[Supplied text]
#####

WEST TORRANCE, TORRANCE, SOUTH BAY  1967-68                                                           
PLAYERS: 1,044 THREE DIVISIONS                                                     TEAMS: 72 




There are many AYSO leaders that deserve the title of PIONEER OF AYSO but none more than Bill Wolstencroft, a Brit, who grew up in England not only playing soccer but also living soccer to the fullest. Bill Wolstencroft, taking over the Torrance (AKA South Bay) leadership as Hans Stierle, first president of AYSO, became more involved in the totality of AYSO growth, nationwide, demanding more of his precious time, carried AYSO South Bay through the amazing results of introducing soccer to the youngest of ages to date.

While Hans Stierle was leading all of the AYSO regions through their introduction year of Division III, Bill Wolstencroft, South Bay/Torrance region commissioner, was adamant in allowing any youngster, even throughout the season, who wished to play, an opportunity to join even when all 4 Division III teams, starting out with 12 players, filled up to 15 players. Bill Wolstencroft in the middle of the season added two more Division III teams to accommodate those who were learning of AYSO soccer and its expansion via Division III, ages 7 to 9. Success in AYSO growth had a new foundation; one that the parents treasured and participated most fully.

Division III, totaling only 6 teams in the 1967-68 Torrance/South Bay season, would grow to 18 teams in the following year, and to be prepared, new fields, quantity and quality of soccer balls in three sizes, (Size 5 for Division I, Size 4 for Division II, and Size 3 for Division III), were required not only for each team but availability to each player to hone their skills in their own back yard, and at affordable costs.           

AYSO was now undergoing the many challenges of growth. In addition to the need of fields, equipment, coaches, referees, and field maintenance, the addition of American born parents would outnumber the “old country born” parents. Attitudes of little league parents and demands of hard working volunteer parents would come into the operation of South Bay AYSO.  One person, Ron Littlefair, appointed Publicity Director of the South Bay, did more for establishing public relations in this prime region of AYSO and in the most difficult of times, the continuing formative years. Relations with the many organizations of city government and school boards were of essence. Like many Torrance AYSO Pioneers, Ron Littlefair eventually moved into the AYSO National Office. Ron served as National Vice President of Growth and Development, Publicity Director, and Insurance Consultant. In the season of 1967-68, Ron placed his public relations marker,  and Torrance (AKA South Bay) would lead the Southern California cities to their rightful leadership place in AYSO.

Most importantly, Ron, in many varied positions, was instrumental in having the South Torrance AYSO region assist in the first public high school, South Torrance High School, to join the California Interscholastic Federation South Section, the largest section in California. AYSO was positioned to follow the American way of sports, youth, to high school, to college, to the professional ranks.

#####

[Data in this exercise]

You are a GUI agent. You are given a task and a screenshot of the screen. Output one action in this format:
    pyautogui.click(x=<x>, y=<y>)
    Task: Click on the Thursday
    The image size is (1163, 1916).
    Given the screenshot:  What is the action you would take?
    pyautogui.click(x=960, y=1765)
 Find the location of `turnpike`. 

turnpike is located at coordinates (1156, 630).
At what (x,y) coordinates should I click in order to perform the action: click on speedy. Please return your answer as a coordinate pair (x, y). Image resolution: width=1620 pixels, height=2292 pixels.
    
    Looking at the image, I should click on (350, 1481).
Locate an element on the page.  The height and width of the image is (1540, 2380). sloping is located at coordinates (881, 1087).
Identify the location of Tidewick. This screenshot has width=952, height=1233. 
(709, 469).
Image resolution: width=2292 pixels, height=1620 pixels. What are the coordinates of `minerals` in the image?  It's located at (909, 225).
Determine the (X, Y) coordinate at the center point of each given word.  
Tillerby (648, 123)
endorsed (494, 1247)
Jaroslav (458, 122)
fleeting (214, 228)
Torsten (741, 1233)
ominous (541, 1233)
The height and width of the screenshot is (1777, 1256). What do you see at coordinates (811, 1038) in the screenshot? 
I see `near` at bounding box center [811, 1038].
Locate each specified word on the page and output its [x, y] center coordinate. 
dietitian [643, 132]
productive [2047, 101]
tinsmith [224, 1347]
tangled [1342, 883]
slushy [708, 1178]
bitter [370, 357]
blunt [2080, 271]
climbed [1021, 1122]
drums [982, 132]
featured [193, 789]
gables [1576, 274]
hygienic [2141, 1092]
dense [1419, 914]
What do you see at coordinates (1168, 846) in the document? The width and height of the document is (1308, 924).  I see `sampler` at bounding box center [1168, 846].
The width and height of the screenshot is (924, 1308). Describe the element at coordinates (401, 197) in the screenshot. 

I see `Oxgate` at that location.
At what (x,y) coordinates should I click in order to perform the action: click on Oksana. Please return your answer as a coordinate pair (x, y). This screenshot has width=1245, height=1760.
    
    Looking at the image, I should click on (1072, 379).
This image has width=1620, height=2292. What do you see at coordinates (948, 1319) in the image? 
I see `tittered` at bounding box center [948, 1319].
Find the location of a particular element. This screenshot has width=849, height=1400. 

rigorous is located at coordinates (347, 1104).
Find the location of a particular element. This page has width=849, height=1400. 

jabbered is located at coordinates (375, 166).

#####

[Brief 1]
Answer from the AYSO history page:
(a) How many Division III teams did the 1967-68 Torrance/South Bay season have in total?
(b) What ball size was required for Division II?
(c) To what position was Ron Littlefair appointed in the South Bay?
[Brief 2]
Rewrite the listing lines from the line with "dense [1419, 914]" to the line with "rigorous is located" as a Markdown table with the columns Row and Line, numbering each row and leaving out blank lines.

[Written solution 1]
(a) 6 teams
(b) Size 4
(c) Publicity Director

[Written solution 2]
| Row | Line |
|---|---|
| 1 | dense [1419, 914] |
| 2 | What do you see at coordinates (1168, 846) in the document? The width and height of the document is (1308, 924).  I see `sampler` at bounding box center [1168, 846]. |
| 3 | The width and height of the screenshot is (924, 1308). Describe the element at coordinates (401, 197) in the screenshot.  |
| 4 | I see `Oxgate` at that location. |
| 5 | At what (x,y) coordinates should I click in order to perform the action: click on Oksana. Please return your answer as a coordinate pair (x, y). This screenshot has width=1245, height=1760. |
| 6 |     Looking at the image, I should click on (1072, 379). |
| 7 | This image has width=1620, height=2292. What do you see at coordinates (948, 1319) in the image?  |
| 8 | I see `tittered` at bounding box center [948, 1319]. |
| 9 | Find the location of a particular element. This screenshot has width=849, height=1400.  |
| 10 | rigorous is located at coordinates (347, 1104). |